In case where the suit or application is not transferred as it is prescribed above, the commercial Appellate Division of High court may upon the application of the parties withdraw such suit or application from the court below and transfer it for trial or disposal to commercial division or commercial court having territorial jurisdiction and such order of transfer is final and binding.

Advantages and Disadvantages


  • The Commercial Court Act provides for expeditious disposal of the suit.
  • The Act provides for imposing cost unlike in the regular CPC, which ensure that the suit is decided faster and avoids lack of due diligence.
  • Summary judgment, Pre institution mediation, case management hearing are aids to speedy trial of the suit.
  • The Act provide for systematic way of leading the case.
  • There is less scope for taking unnecessary adjournments and thereby judicious use of the court time. 

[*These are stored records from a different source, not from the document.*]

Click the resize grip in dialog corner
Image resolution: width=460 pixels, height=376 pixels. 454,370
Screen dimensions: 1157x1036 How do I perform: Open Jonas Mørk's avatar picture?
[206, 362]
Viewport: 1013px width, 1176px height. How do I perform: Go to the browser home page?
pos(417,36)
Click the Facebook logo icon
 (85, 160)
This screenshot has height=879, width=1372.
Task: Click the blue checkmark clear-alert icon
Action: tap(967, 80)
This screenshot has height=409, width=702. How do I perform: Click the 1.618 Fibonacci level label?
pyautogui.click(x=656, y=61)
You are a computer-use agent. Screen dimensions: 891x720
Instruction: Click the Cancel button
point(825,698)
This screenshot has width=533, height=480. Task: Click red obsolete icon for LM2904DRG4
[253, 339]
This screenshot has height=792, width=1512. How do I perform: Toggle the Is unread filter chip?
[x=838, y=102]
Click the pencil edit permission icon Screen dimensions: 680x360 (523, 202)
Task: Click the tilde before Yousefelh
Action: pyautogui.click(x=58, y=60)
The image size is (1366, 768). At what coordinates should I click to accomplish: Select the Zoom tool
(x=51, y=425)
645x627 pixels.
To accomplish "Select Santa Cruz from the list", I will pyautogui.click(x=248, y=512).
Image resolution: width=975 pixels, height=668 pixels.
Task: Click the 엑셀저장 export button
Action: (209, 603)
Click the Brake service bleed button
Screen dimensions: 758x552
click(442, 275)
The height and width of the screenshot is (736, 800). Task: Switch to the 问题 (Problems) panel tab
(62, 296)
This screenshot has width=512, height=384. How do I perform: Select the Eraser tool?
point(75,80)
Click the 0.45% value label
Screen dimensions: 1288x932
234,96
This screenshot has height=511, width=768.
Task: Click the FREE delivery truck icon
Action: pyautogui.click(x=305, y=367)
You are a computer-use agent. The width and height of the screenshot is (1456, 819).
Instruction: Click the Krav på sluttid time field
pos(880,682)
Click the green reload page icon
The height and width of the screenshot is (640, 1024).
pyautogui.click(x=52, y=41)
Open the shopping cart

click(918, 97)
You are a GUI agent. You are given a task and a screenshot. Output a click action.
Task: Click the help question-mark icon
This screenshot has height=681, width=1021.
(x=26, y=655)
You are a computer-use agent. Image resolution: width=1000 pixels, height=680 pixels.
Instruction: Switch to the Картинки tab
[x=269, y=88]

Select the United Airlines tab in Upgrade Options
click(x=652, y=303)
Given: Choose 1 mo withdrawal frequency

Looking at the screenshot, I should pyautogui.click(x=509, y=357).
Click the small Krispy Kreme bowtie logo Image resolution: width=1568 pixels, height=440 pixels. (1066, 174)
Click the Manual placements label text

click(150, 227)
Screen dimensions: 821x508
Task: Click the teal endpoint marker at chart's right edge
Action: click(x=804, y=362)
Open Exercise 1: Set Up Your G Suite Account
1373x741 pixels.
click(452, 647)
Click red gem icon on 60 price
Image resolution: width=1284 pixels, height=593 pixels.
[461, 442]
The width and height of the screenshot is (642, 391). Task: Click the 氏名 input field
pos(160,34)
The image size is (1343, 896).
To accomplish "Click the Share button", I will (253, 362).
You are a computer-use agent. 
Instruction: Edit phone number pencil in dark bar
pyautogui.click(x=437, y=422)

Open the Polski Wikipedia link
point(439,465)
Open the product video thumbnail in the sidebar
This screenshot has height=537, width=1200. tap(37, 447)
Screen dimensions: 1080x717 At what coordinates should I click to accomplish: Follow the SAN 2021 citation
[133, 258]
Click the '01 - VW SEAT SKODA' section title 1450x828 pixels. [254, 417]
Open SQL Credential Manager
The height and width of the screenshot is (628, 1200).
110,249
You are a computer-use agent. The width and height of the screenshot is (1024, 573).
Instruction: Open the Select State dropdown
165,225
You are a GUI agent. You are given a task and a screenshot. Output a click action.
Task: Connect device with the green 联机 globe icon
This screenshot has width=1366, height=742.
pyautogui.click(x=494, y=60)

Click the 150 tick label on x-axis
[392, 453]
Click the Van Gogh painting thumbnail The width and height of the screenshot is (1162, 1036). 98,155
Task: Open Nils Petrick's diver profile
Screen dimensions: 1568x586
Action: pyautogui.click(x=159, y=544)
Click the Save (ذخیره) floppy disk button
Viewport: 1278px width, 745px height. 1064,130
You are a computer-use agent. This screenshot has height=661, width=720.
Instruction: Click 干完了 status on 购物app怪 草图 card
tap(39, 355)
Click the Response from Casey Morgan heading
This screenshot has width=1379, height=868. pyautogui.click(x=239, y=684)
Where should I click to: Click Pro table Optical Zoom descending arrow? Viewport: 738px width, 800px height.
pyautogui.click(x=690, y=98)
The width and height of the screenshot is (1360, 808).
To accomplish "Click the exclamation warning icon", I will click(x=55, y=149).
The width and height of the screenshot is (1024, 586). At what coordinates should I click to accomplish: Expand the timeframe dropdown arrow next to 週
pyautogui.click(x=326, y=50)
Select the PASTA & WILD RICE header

  • Since the Act has trying to incorporate the new system of disposing the cases like that of case management hearing which was earlier followed in foreign countries. This takes time to get acquainted in India.
  • Dissemination of the know-how of the Act is necessary to ensure effective utilization of the Act which is very rarely found.
  • Lack of precedence in the Act to rely on.
  • The Act is still at infant stage. Hence time consuming to grow. 


The Act is significant in bringing organized structure in disposal of the suit. I think this can be taken as basis for bringing the systematic method to try and dispose of the suit in the regular course of civil or criminal matters. Thereby the efficacy of legal system will boost and bring in organized method in the legal system.